Get a tach that plugs into the wireharness or Vessel view mobile. If you are going to be keeping this boat for a while, Vessel view is worth it. You are likely reading low with that method and hitting close to 6000rpm because you are under proped what pitch prop is on the boat now?

Did Lund or the dealer mount the motor?


----------



## auger (Mar 6, 2013)

Did you change oil after break in? Make sure to go by manufacturers recommendations. Do not use full synthetic until those rings are fully set. Conventional oil helps heat the rings. Vesselview can also be linked to your dealer, so they can see exactly what you see as far as faults. Money well spent


----------



## fishinfever (Feb 14, 2005)

Last night, I got educated on trim adjustments and I now know I wasn't doing it correctly.
The dealer claims that Lund mounted the motor and they didn't record the rpm during the PDI.
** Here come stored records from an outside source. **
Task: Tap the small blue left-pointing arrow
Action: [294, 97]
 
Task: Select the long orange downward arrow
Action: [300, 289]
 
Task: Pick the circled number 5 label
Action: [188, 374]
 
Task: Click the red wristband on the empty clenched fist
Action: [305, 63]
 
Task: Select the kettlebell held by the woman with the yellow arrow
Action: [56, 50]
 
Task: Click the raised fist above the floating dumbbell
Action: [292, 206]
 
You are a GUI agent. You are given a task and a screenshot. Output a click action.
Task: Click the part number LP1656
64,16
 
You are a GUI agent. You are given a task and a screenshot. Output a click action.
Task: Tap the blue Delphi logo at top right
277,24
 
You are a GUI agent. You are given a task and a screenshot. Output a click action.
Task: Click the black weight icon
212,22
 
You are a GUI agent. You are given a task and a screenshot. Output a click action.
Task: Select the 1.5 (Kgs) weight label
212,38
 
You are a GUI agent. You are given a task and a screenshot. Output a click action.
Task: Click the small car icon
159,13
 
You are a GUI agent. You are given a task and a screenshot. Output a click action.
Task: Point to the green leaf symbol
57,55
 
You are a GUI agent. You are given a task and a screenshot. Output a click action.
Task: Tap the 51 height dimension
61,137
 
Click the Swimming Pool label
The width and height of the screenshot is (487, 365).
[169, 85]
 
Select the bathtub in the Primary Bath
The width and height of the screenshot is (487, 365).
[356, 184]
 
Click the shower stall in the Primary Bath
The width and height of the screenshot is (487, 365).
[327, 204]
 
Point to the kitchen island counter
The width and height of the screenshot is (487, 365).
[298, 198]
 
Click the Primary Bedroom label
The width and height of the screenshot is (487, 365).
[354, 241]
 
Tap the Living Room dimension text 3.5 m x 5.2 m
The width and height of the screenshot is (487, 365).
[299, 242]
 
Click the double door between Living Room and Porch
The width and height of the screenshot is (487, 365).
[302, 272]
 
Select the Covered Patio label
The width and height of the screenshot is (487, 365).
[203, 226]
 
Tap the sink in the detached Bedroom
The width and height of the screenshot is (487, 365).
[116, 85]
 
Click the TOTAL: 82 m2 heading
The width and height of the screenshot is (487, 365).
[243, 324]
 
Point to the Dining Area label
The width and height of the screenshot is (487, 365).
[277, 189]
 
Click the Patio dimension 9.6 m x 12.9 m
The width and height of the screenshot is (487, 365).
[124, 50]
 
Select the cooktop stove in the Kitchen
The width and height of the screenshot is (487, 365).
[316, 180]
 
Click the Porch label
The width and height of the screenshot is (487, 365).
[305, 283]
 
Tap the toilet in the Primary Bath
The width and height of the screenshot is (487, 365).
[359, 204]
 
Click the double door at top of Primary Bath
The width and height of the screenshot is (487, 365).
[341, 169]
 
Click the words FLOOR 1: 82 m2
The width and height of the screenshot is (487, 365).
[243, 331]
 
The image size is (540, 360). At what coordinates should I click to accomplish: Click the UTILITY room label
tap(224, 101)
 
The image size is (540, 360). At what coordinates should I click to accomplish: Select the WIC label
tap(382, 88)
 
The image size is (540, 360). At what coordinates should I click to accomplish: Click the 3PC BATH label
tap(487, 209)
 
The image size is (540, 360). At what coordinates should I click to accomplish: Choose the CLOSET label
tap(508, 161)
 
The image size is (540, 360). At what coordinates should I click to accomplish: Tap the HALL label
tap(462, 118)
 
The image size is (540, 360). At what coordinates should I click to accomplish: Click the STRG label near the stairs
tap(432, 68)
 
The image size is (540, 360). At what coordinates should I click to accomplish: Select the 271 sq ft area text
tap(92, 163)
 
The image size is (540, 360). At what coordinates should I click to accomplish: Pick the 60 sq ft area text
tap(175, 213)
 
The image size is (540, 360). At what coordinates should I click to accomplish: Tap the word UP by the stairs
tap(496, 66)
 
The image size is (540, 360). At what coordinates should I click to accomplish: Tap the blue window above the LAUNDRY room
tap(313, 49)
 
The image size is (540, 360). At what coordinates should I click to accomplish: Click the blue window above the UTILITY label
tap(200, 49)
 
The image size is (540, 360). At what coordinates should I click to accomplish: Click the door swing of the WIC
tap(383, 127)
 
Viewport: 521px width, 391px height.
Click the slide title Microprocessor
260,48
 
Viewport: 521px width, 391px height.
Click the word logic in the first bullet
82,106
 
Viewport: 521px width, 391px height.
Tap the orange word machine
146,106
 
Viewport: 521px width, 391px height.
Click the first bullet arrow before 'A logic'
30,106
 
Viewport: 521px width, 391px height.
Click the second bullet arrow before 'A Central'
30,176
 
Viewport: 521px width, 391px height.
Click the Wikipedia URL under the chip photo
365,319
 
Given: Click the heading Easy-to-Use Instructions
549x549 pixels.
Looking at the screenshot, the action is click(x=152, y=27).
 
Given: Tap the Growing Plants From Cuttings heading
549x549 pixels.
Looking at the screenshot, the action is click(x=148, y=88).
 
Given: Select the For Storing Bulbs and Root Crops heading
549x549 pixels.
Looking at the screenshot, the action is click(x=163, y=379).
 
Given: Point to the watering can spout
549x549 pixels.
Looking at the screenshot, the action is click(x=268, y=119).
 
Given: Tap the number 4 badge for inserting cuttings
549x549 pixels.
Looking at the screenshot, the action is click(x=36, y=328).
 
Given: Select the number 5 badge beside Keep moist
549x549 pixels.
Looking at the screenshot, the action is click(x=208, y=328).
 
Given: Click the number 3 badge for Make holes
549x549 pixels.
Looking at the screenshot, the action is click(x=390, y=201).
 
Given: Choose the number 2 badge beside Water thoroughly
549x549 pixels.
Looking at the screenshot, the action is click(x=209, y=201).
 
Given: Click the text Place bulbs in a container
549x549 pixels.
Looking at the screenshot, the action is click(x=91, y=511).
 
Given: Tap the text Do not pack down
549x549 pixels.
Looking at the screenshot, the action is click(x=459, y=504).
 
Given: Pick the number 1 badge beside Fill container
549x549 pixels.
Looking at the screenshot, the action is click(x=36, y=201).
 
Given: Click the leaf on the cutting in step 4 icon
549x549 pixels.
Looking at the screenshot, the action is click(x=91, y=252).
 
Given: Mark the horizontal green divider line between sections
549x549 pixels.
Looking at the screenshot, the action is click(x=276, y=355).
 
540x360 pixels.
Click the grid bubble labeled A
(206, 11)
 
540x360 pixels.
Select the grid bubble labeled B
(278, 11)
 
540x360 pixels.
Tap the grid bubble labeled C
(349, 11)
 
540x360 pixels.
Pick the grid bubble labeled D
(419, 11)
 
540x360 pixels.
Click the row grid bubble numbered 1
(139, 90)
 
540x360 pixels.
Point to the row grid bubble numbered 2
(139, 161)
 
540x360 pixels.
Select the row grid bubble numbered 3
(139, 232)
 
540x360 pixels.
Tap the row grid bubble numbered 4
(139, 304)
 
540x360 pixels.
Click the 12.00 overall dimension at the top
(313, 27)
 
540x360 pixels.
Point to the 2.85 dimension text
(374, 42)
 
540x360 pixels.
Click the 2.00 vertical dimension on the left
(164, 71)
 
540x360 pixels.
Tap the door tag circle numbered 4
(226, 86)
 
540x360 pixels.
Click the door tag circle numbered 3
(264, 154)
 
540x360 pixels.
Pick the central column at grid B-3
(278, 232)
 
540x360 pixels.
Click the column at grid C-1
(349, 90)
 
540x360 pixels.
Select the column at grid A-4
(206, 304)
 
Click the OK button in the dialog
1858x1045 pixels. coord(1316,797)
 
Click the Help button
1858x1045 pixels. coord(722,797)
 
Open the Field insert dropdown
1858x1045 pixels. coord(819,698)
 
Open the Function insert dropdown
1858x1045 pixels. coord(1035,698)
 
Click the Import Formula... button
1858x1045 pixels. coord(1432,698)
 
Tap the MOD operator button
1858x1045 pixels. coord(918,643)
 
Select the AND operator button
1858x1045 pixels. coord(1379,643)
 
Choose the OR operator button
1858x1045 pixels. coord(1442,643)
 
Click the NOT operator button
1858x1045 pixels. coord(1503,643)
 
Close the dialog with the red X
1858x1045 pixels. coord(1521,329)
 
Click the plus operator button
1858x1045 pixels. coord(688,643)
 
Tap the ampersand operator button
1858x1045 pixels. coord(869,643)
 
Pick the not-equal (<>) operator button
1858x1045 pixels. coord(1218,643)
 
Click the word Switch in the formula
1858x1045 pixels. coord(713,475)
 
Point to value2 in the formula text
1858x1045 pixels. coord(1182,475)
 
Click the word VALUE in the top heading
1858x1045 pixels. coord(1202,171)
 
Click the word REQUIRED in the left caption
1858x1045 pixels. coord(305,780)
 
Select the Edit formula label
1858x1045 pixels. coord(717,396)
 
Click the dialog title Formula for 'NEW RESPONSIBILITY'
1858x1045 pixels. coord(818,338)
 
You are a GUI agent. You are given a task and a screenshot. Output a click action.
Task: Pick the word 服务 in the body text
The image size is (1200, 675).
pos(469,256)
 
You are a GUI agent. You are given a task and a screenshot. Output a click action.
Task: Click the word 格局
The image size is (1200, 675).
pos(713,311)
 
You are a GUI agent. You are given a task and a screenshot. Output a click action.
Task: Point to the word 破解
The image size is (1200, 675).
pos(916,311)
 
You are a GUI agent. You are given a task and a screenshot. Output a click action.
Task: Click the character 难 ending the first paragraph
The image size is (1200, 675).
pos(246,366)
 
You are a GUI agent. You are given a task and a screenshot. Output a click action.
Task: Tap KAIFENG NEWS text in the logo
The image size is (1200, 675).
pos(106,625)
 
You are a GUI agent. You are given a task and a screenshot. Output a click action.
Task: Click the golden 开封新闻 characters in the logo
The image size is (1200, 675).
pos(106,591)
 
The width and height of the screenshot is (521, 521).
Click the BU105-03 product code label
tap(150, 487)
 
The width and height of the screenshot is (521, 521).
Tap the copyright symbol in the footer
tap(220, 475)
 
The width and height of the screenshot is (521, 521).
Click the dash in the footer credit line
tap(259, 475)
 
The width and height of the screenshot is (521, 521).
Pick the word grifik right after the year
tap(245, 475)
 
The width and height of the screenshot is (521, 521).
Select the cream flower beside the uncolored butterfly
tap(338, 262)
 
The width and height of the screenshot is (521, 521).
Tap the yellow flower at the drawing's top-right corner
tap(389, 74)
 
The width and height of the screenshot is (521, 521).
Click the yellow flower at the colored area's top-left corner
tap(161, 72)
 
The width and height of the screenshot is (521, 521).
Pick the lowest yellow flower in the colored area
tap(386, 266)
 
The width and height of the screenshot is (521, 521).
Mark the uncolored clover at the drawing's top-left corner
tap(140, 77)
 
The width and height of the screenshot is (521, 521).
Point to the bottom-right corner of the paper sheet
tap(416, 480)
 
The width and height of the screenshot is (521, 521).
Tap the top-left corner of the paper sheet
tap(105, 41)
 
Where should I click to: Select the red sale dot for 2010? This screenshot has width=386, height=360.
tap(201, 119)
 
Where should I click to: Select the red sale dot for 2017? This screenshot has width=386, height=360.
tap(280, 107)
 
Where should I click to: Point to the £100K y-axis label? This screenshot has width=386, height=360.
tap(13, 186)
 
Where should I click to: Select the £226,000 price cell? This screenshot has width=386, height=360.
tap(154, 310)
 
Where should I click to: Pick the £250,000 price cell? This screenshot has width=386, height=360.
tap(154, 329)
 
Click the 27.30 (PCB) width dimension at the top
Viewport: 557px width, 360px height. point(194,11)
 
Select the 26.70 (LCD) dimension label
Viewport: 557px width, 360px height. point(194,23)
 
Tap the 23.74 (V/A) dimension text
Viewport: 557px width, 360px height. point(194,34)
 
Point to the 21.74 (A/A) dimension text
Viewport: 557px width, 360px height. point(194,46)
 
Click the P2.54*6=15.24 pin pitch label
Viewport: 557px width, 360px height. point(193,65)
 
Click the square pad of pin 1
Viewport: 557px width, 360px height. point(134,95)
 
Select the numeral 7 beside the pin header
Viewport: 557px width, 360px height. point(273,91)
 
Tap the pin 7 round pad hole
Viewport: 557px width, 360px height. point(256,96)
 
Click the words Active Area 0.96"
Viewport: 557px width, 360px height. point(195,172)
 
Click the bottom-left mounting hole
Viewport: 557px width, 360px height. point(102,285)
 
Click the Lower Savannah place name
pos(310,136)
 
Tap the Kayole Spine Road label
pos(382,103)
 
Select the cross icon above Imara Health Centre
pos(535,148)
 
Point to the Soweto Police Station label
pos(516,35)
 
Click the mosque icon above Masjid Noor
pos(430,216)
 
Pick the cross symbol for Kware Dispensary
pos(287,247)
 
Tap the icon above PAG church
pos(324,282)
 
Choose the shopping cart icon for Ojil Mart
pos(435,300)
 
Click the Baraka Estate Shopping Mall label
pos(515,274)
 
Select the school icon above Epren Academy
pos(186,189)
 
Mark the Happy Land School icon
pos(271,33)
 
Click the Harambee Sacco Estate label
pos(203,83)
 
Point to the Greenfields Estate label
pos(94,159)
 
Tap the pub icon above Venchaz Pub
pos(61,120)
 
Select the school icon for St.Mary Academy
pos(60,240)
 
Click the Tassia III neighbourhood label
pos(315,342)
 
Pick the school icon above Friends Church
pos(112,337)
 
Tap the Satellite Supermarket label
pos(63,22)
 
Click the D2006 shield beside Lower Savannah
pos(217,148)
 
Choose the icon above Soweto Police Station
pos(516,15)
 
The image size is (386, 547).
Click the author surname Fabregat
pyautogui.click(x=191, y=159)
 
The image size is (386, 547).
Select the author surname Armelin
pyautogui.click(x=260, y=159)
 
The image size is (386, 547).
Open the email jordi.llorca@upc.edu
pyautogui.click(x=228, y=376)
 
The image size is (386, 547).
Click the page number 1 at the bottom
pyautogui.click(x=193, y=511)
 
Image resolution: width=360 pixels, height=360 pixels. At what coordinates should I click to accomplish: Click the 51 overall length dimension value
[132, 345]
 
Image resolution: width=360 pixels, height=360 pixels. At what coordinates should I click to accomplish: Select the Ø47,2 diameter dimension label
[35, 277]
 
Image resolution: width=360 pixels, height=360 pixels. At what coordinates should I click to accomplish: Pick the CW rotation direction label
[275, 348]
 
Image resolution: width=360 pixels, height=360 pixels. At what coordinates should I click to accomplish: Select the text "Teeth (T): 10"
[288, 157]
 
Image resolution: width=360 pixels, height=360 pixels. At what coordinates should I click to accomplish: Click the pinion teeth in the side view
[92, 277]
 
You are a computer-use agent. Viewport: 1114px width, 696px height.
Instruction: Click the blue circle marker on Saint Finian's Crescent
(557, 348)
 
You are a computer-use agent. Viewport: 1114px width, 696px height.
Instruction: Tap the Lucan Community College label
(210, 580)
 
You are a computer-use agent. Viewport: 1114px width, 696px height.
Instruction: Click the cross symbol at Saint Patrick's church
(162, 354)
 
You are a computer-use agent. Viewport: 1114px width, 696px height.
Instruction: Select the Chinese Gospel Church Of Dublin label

I will get the Vessel View immediately.

The prop is a 13 x 17 4 Blade Spitfire. Now, this is where it all started. After the first time out, I thought it was the prop was the problem so I contacted the dealer and their response was put another person in the boat (we had 2) and Lund is always spot on.

If I use the Mercury Prop Selector I am too light to get a result but if I assume over revving (in the performance section I choose 5800 rpm) then it recommends 12.5 x 19 4 blade which I believe would drop my rpm by about 400. I tried other calculators that agreed. The Quicksilver calculator says 12.5 x 19 or 13 x 19 by weight.

I was inclined to believe that the motor was fine and just try a different prop but I didn't to start changing things without hard facts.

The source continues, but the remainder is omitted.